Item position entries:
============================================================
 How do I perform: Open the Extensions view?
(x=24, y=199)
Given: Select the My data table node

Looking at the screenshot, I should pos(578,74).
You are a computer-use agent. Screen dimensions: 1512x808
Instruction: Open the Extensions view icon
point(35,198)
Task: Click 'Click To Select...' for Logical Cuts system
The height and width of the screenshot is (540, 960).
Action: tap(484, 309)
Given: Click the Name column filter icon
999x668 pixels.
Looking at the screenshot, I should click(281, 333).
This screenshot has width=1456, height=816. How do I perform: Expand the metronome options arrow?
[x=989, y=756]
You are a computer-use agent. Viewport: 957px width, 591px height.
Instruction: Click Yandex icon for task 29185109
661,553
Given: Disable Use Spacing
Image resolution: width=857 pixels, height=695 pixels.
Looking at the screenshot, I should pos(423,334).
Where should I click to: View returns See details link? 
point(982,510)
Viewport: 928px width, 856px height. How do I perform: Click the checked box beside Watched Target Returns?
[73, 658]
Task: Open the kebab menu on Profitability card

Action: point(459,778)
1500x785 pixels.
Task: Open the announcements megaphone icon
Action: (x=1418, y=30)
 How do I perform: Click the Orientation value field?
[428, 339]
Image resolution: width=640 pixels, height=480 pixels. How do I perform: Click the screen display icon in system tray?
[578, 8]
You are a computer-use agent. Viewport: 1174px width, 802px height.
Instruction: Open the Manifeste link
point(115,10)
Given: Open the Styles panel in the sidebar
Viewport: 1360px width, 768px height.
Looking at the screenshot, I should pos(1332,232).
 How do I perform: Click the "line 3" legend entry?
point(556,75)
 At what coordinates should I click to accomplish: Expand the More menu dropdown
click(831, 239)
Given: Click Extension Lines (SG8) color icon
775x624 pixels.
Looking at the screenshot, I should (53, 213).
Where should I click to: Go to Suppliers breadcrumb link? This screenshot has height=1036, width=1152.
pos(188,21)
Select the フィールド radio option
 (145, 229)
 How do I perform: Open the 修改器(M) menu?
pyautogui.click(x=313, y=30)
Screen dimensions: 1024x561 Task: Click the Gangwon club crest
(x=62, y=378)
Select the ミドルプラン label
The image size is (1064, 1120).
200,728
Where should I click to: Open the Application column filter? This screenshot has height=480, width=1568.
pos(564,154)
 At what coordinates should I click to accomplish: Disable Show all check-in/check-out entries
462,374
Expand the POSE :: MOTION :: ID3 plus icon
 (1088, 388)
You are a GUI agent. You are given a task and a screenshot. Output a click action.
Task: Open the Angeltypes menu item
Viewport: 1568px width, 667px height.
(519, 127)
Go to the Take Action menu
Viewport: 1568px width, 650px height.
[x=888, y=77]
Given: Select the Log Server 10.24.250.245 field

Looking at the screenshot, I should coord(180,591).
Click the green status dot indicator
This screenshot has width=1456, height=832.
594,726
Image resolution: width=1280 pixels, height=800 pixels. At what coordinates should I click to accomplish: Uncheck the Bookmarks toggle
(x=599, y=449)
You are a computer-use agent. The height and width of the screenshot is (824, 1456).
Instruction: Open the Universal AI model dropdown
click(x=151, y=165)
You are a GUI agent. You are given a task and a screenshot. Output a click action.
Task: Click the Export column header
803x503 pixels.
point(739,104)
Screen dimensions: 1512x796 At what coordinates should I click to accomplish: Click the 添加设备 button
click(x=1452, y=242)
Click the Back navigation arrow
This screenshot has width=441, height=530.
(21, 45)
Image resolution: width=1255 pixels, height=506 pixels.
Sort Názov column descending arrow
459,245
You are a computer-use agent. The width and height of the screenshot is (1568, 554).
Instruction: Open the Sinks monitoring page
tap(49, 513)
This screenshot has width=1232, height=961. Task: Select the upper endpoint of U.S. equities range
============================================================
Copy the whole listing above, line for line, without changing anything.

Complete response ▸
 How do I perform: Open the Extensions view?
(x=24, y=199)
Given: Select the My data table node

Looking at the screenshot, I should pos(578,74).
You are a computer-use agent. Screen dimensions: 1512x808
Instruction: Open the Extensions view icon
point(35,198)
Task: Click 'Click To Select...' for Logical Cuts system
The height and width of the screenshot is (540, 960).
Action: tap(484, 309)
Given: Click the Name column filter icon
999x668 pixels.
Looking at the screenshot, I should click(281, 333).
This screenshot has width=1456, height=816. How do I perform: Expand the metronome options arrow?
[x=989, y=756]
You are a computer-use agent. Viewport: 957px width, 591px height.
Instruction: Click Yandex icon for task 29185109
661,553
Given: Disable Use Spacing
Image resolution: width=857 pixels, height=695 pixels.
Looking at the screenshot, I should pos(423,334).
Where should I click to: View returns See details link? 
point(982,510)
Viewport: 928px width, 856px height. How do I perform: Click the checked box beside Watched Target Returns?
[73, 658]
Task: Open the kebab menu on Profitability card

Action: point(459,778)
1500x785 pixels.
Task: Open the announcements megaphone icon
Action: (x=1418, y=30)
 How do I perform: Click the Orientation value field?
[428, 339]
Image resolution: width=640 pixels, height=480 pixels. How do I perform: Click the screen display icon in system tray?
[578, 8]
You are a computer-use agent. Viewport: 1174px width, 802px height.
Instruction: Open the Manifeste link
point(115,10)
Given: Open the Styles panel in the sidebar
Viewport: 1360px width, 768px height.
Looking at the screenshot, I should pos(1332,232).
 How do I perform: Click the "line 3" legend entry?
point(556,75)
 At what coordinates should I click to accomplish: Expand the More menu dropdown
click(831, 239)
Given: Click Extension Lines (SG8) color icon
775x624 pixels.
Looking at the screenshot, I should (53, 213).
Where should I click to: Go to Suppliers breadcrumb link? This screenshot has height=1036, width=1152.
pos(188,21)
Select the フィールド radio option
 (145, 229)
 How do I perform: Open the 修改器(M) menu?
pyautogui.click(x=313, y=30)
Screen dimensions: 1024x561 Task: Click the Gangwon club crest
(x=62, y=378)
Select the ミドルプラン label
The image size is (1064, 1120).
200,728
Where should I click to: Open the Application column filter? This screenshot has height=480, width=1568.
pos(564,154)
 At what coordinates should I click to accomplish: Disable Show all check-in/check-out entries
462,374
Expand the POSE :: MOTION :: ID3 plus icon
 (1088, 388)
You are a GUI agent. You are given a task and a screenshot. Output a click action.
Task: Open the Angeltypes menu item
Viewport: 1568px width, 667px height.
(519, 127)
Go to the Take Action menu
Viewport: 1568px width, 650px height.
[x=888, y=77]
Given: Select the Log Server 10.24.250.245 field

Looking at the screenshot, I should coord(180,591).
Click the green status dot indicator
This screenshot has width=1456, height=832.
594,726
Image resolution: width=1280 pixels, height=800 pixels. At what coordinates should I click to accomplish: Uncheck the Bookmarks toggle
(x=599, y=449)
You are a computer-use agent. The height and width of the screenshot is (824, 1456).
Instruction: Open the Universal AI model dropdown
click(x=151, y=165)
You are a GUI agent. You are given a task and a screenshot. Output a click action.
Task: Click the Export column header
803x503 pixels.
point(739,104)
Screen dimensions: 1512x796 At what coordinates should I click to accomplish: Click the 添加设备 button
click(x=1452, y=242)
Click the Back navigation arrow
This screenshot has width=441, height=530.
(21, 45)
Image resolution: width=1255 pixels, height=506 pixels.
Sort Názov column descending arrow
459,245
You are a computer-use agent. The width and height of the screenshot is (1568, 554).
Instruction: Open the Sinks monitoring page
tap(49, 513)
This screenshot has width=1232, height=961. Task: Select the upper endpoint of U.S. equities range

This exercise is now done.